→ **作業指示**
a - 敷金に関する文章の要点を二文でまとめてください。
b - 敷金に関する文章から、「複雑に見える手続き、賠償金の計算方法にもある一定の考え方があります。」で始まり「が負担する必要は無いのです。」に至るまでの部分を、一字も変えずに出力してください。
c - 敷金に関する文章の「具体的な事例のご紹介」の後に取り上げられている事例を、一件につき一行で簡潔にすべて挙げてください。

→ **原文抜粋**
**********

複雑に見える手続き、賠償金の計算方法にもある一定の考え方があります。
マンションやアパートを借りるとき、必ず納める敷金。その大半が返還されないのが現状です。
大家さんは言うでしょう。
「畳が日焼けしているから、交換しなれば」
「タバコのヤニで壁が汚れているから、壁紙を張り替えなければ」
「きれいにしなければ、次の人に貸せないから」
そのための費用を、敷金から差し引くから返還できないのだと。
しかし、これらの費用は、本当に敷金で負担しなければならないでしょうか。
そんなことはありません。
家賃を滞納したり、意図的、または著しい不注意で、部屋に損害を与えたので無ければ、借主が負担する必要は無いのです。
敷金は通常通り使用していれば、ほぼ全額返還されるのが原則です。
具体的な事例のご紹介
マンションのオーナーが変わったら、再度敷金を差し入れるよう要求されました。また敷金を差し入れなければいけないの?
再度敷金を払う必要はありません。
払わない旨を書面で通知しましょう。
大家に無断でベランダにアンテナを取り付けたら、小さな傷が付いただけなのに9万円もの補修費用を請求されました。
通常補修に必要な費用を越える部分については、原則として返還してもらえます。
業者に見積を出してもらい、内容証明郵便で差額を請求しましょう。
それでも敷金を返還してもらえない場合は、少額訴訟を起こしましょう。
カレンダーを張るために画鋲を使ったら、小さな穴が数個開いただけなのに、クロスを全取替えすることになってしまいました。
画鋲の使用を禁止する特約が無く、通常の使用の範囲内(数個使用した程度)であれば、原則として全額返してもらえます。
内容証明郵便で請求しましょう。それでも敷金を返還してもらえない場合は、少額訴訟を起こしましょう。
2年しか住んでいないのに、特約があることを理由に、クリーニング費用を全額請求されました。

**********

→ **提供データ**
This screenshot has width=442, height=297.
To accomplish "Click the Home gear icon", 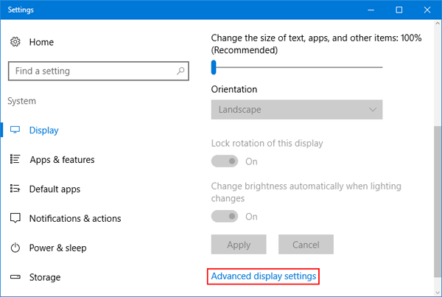I will click(x=15, y=42).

**********

→ **作業ごとの結果**
a - マンションやアパートを借りるときに納める敷金は、その大半が返還されないのが現状です。しかし、家賃の滞納や、意図的または著しい不注意による損害がなければ借主が負担する必要はなく、通常通り使用していれば敷金はほぼ全額返還されるのが原則です。

b -
複雑に見える手続き、賠償金の計算方法にもある一定の考え方があります。
マンションやアパートを借りるとき、必ず納める敷金。その大半が返還されないのが現状です。
大家さんは言うでしょう。
「畳が日焼けしているから、交換しなれば」
「タバコのヤニで壁が汚れているから、壁紙を張り替えなければ」
「きれいにしなければ、次の人に貸せないから」
そのための費用を、敷金から差し引くから返還できないのだと。
しかし、これらの費用は、本当に敷金で負担しなければならないでしょうか。
そんなことはありません。
家賃を滞納したり、意図的、または著しい不注意で、部屋に損害を与えたので無ければ、借主が負担する必要は無いのです。

c -
- マンションのオーナーが変わり、再度敷金を差し入れるよう要求された。
- 大家に無断でベランダにアンテナを取り付けたところ、小さな傷が付いただけなのに9万円の補修費用を請求された。
- カレンダーを張るために画鋲を使い、小さな穴が数個開いただけなのに、クロスを全取替えすることになった。
- 2年しか住んでいないのに、特約があることを理由にクリーニング費用を全額請求された。